Now, when we consider what Christianity has done, we should take account of the evil as well as the good. But this the Christians are unwilling to allow.

Christians declare that the divine origin and truth of their religion are proved by its beneficent results.

But Christianity has done evil as well as good. Mr. G. K. Chesterton, while defending Christianity in the Daily News, said:

Christianity has committed crimes so monstrous that the sun might
sicken at them in heaven.

And no one can refute that statement.

But Christians evade the dilemma. When the evil works of their religion are cited, they reply that those evils were wrought by false Christianity, that they were contrary to the teachings of Christ, and so were not the deeds of Christians at all.

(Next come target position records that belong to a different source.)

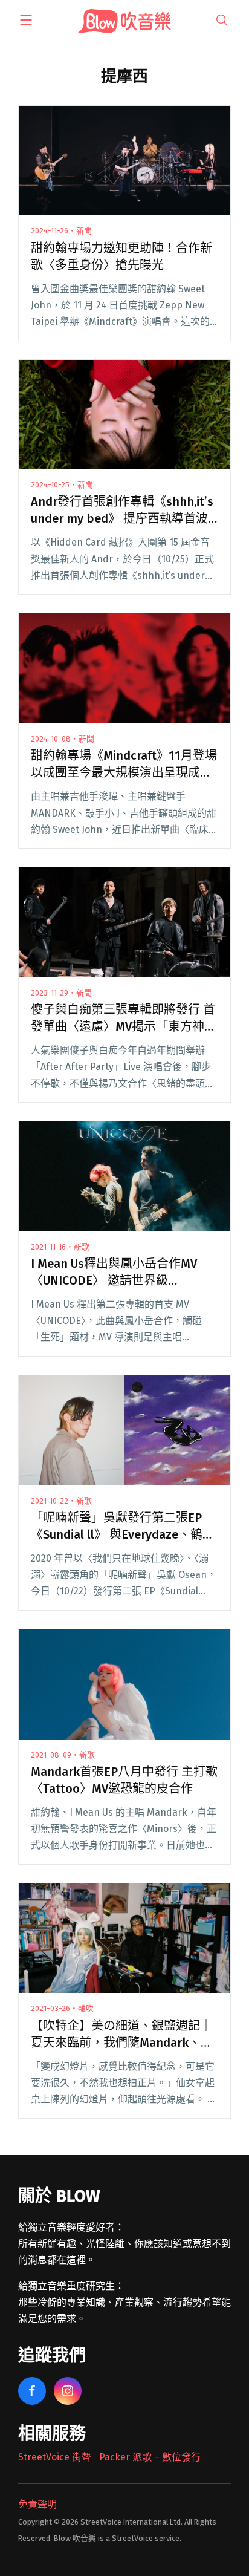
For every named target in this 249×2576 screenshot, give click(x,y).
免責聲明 (37, 2504)
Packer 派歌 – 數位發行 (150, 2457)
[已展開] (26, 20)
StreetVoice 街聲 (54, 2457)
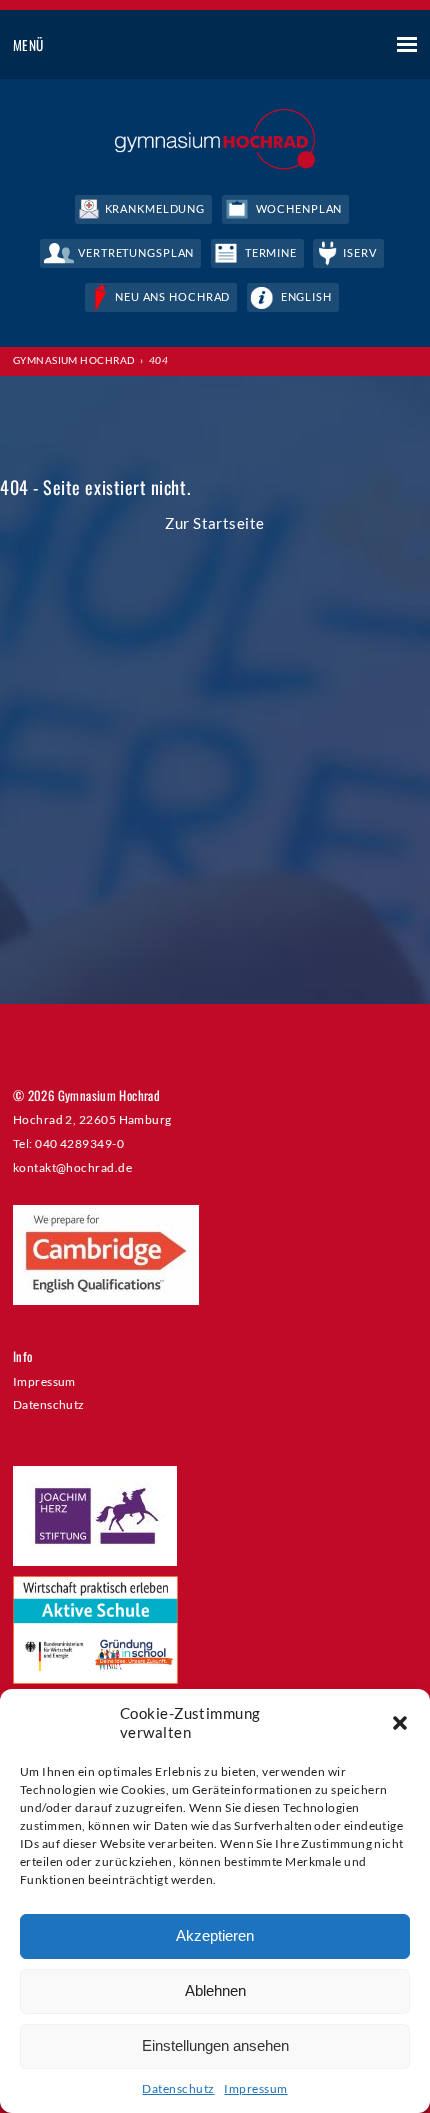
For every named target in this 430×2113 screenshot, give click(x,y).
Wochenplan (299, 208)
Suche (332, 46)
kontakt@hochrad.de (72, 1167)
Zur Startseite (214, 523)
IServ (359, 252)
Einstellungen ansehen (215, 2045)
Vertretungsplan (136, 252)
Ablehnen (215, 1990)
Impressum (255, 2088)
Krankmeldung (155, 208)
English (306, 296)
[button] (400, 1723)
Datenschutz (178, 2088)
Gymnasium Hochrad (74, 360)
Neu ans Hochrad (172, 296)
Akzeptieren (215, 1935)
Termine (271, 252)
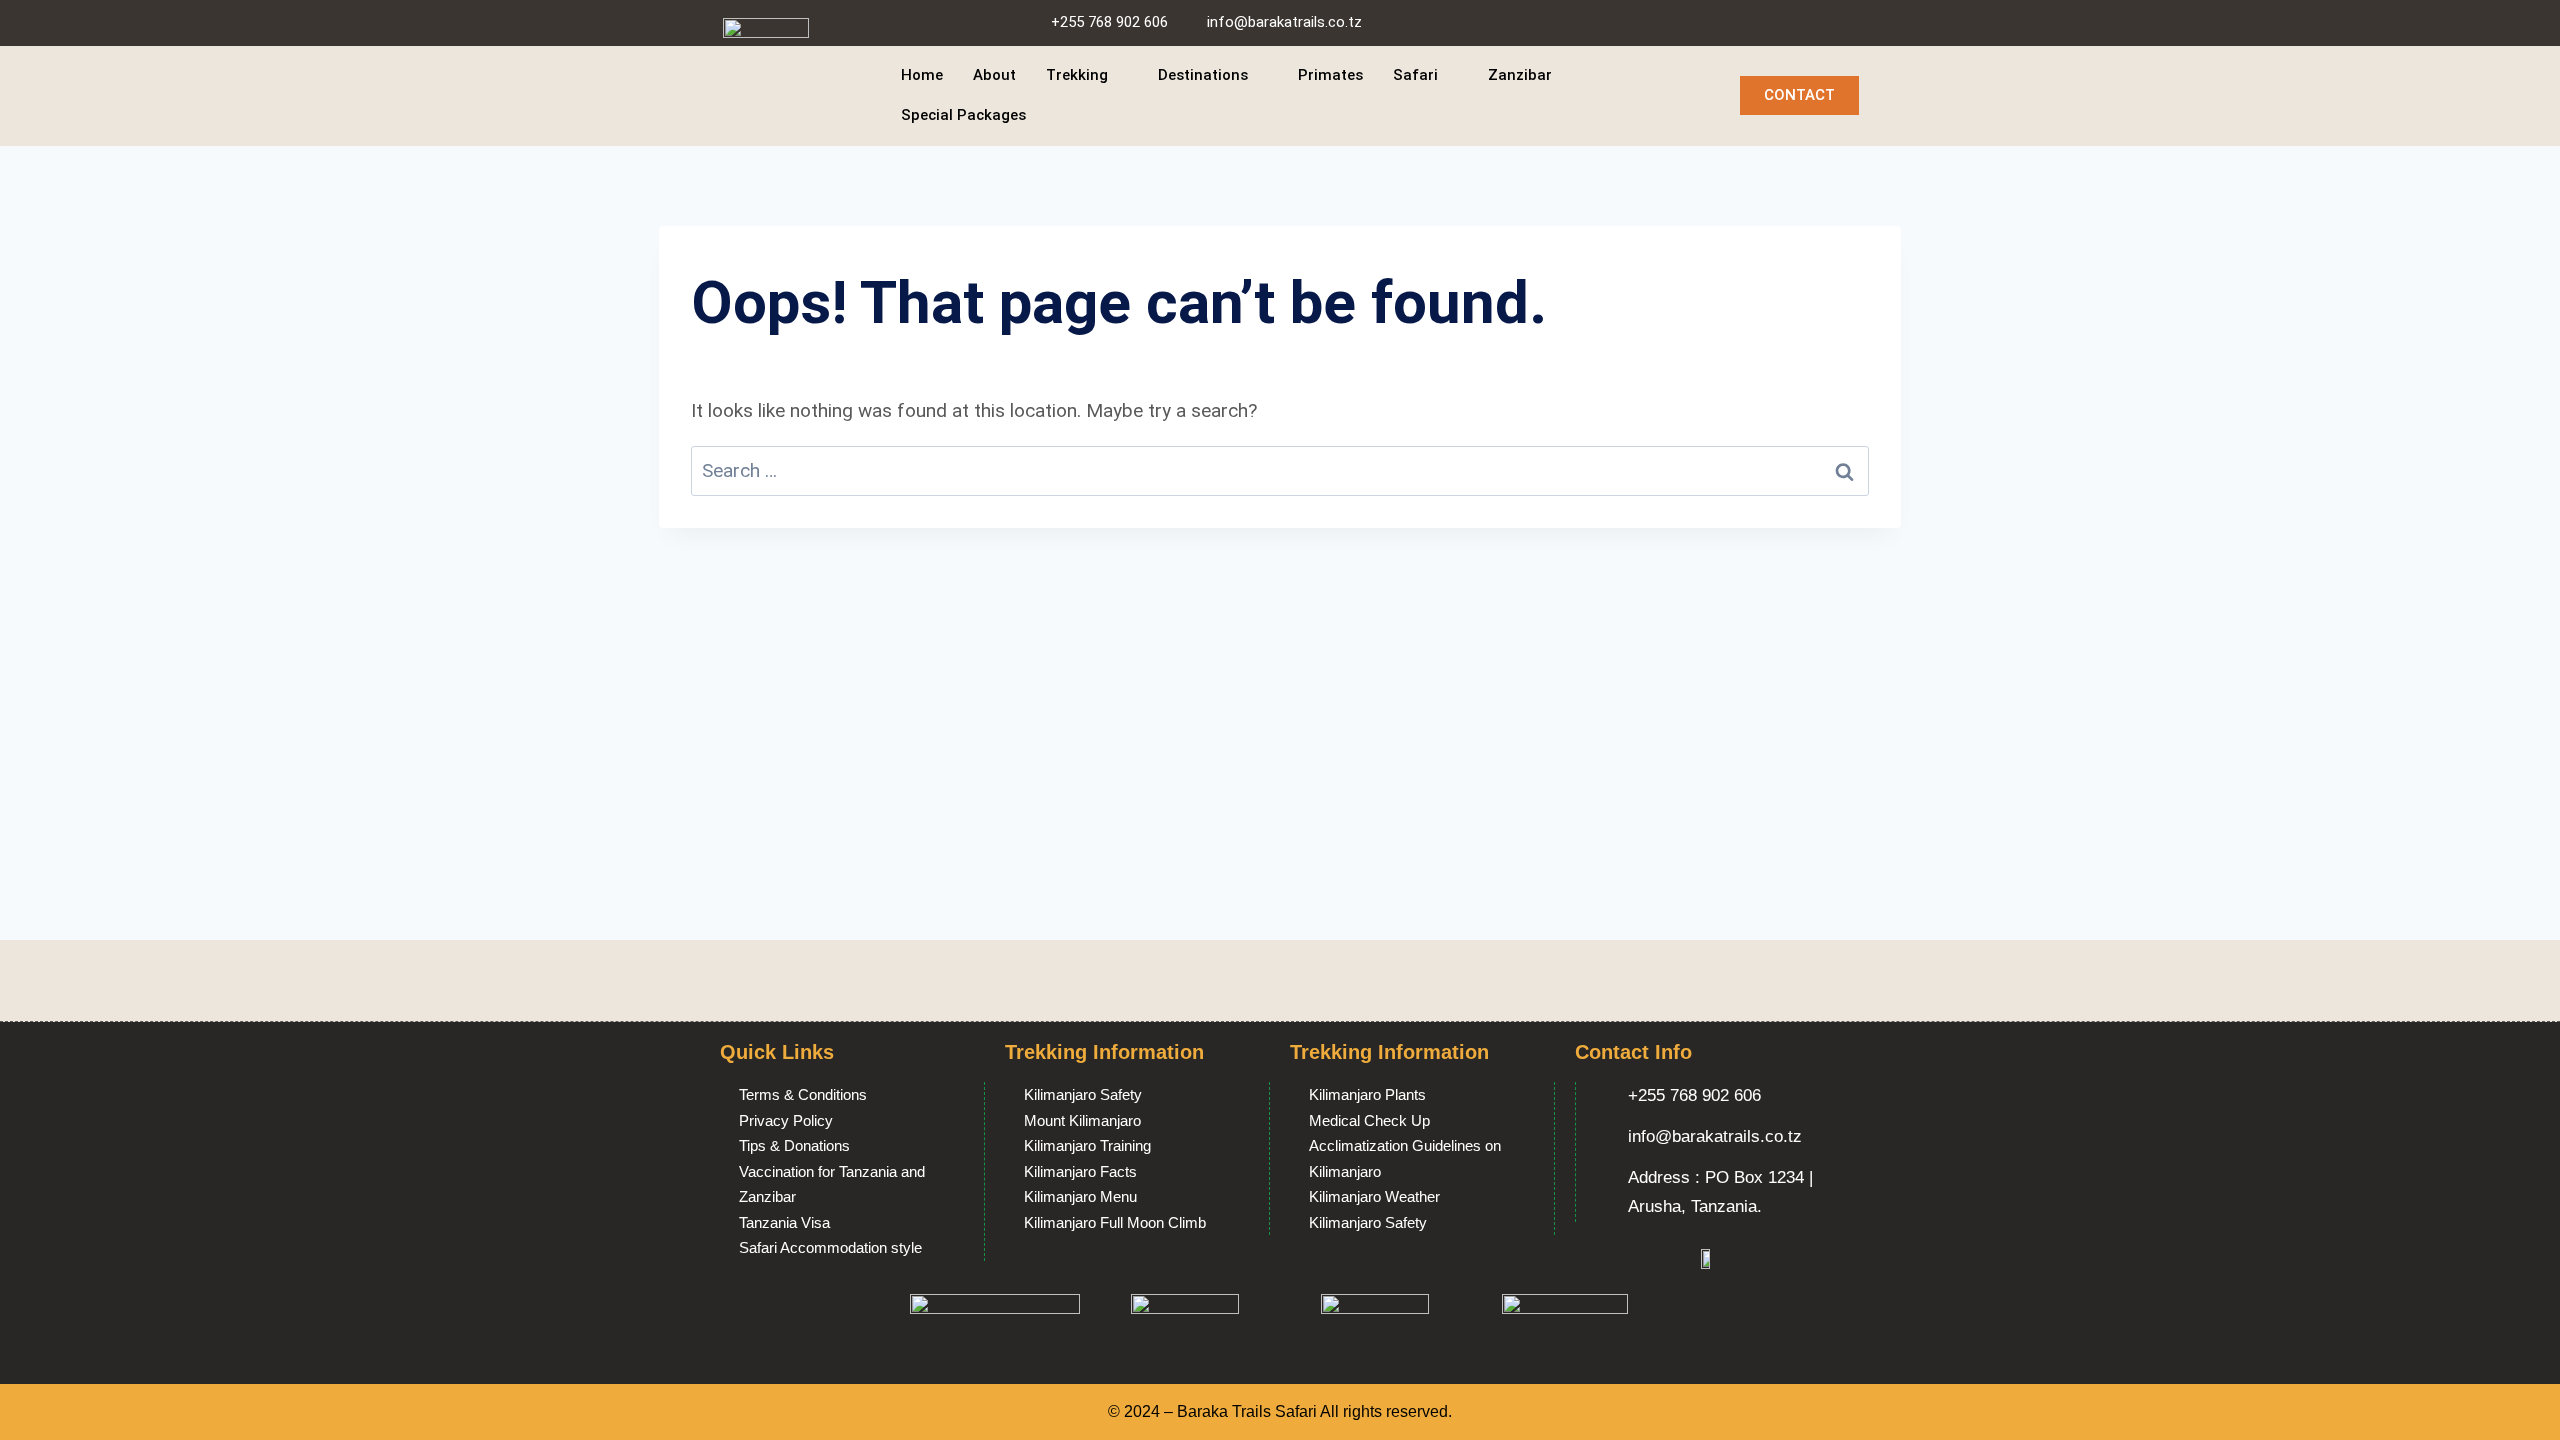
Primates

The Christian Commonwealth, in advancing the above plea as to real and false Christianity, instances the difference between Astrology and Astronomy, and said:

We fear Mr. Blatchford, if he has any sense of consistency,
must, when he has finished his tirade against Christianity,
turn his artillery on Greenwich Observatory, and proclaim the
Astronomer Royal a scientific quack, on account of the follies
of star-gazers in the past.

But that parallel is not a true one. Let us suppose that the follies of astrology and the discoveries of astronomy were bound up in one book, and called the Word of God. Let us suppose we were told that the whole book—facts, reason, folly, and falsehoods—was divinely inspired and literally true. Let us suppose that any one who denied the old crude errors of astrology was persecuted as a heretic. Let us suppose that any one denying the theory of Laplace or the theory of Copernicus would be reviled as an "Infidel." Let us suppose that the Astronomer Royal claimed infallibility, not only in matters astronomical, but also in politics and morals. Let us suppose that for a thousand years the astrological-astronomical holy government had whipped, imprisoned, tortured, burnt, hanged, and damned for everlasting every man, woman, or child who dared to tell it any new truth, and that some of the noblest men of genius of all ages had been roasted or impaled alive for being rude to the equator. Let us suppose that millions of pounds were still annually spent on casting nativities, and that thousands of expensive observatories were still maintained at the public cost for astrological rites. Let us suppose all this, and then I should say it would be quite consistent and quite logical for me to turn my verbal artillery on Greenwich Observatory.

Would the Christians listen to such a plea in any other case? Had Socialists been guilty of tyranny, or war, of massacre, or torture, of blind opposition to the truth of science, of cruel persecution of the finest human spirits for fifteen centuries, can anyone believe for a moment that Christians would heed the excuse that the founders of Socialism had not preached the atrocious policy which the established Socialist bodies and the recognised Socialist leaders had put in force persistently during all those hundreds of cruel years?